Multi-candidate missing data imputation for robust speech recognition
Department of ESAT, Katholieke Universiteit Leuven, Kasteelpark Arenberg 10, B-3001 Leuven, Belgium
EURASIP Journal on Audio, Speech, and Music Processing 2012, 2012:17 doi:10.1186/1687-4722-2012-17Published: 29 May 2012
The application of Missing Data Techniques (MDT) to increase the noise robustness of HMM/GMM-based large vocabulary speech recognizers is hampered by a large computational burden. The likelihood evaluations imply solving many constrained least squares (CLSQ) optimization problems.

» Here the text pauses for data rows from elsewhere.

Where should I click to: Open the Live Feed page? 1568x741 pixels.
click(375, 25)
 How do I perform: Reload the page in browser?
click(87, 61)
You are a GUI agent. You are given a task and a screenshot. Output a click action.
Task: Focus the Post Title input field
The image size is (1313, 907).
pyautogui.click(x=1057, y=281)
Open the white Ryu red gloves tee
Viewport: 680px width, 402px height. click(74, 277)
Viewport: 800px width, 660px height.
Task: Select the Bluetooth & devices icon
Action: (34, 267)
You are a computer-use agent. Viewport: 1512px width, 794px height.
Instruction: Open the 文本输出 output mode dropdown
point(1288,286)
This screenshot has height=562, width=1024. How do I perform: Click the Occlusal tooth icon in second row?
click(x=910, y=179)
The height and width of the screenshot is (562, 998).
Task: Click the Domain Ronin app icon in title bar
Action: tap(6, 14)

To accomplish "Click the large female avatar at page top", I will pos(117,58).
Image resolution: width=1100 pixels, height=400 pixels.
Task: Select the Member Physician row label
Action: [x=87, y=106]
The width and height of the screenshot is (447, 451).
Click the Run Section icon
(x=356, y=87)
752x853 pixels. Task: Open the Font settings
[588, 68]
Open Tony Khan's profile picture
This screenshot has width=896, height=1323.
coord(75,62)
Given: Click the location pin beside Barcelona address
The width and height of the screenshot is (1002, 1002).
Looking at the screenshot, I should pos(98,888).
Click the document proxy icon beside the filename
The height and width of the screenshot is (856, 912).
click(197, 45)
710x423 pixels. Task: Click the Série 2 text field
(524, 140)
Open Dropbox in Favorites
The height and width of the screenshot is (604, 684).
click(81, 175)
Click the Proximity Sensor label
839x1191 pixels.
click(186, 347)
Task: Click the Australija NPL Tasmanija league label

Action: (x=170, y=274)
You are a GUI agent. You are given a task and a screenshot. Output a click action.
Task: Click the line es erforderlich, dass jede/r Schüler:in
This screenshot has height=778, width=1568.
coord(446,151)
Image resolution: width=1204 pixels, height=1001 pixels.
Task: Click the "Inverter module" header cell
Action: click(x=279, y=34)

As an alternative, researchers have proposed frontend MDT or have made oversimplifying independence assumptions for the backend acoustic model. In this article, we propose a fast Multi-Candidate (MC) approach that solves the per-Gaussian CLSQ problems approximately by selecting the best from a small set of candidate solutions, which are generated as the MDT solutions on a reduced set of cluster Gaussians. Experiments show that the MC MDT runs equally fast as the uncompensated recognizer while achieving the accuracy of the full backend optimization approach. The experiments also show that exploiting the more accurate acoustic model of the backend does pay off in terms of accuracy when compared to frontend MDT.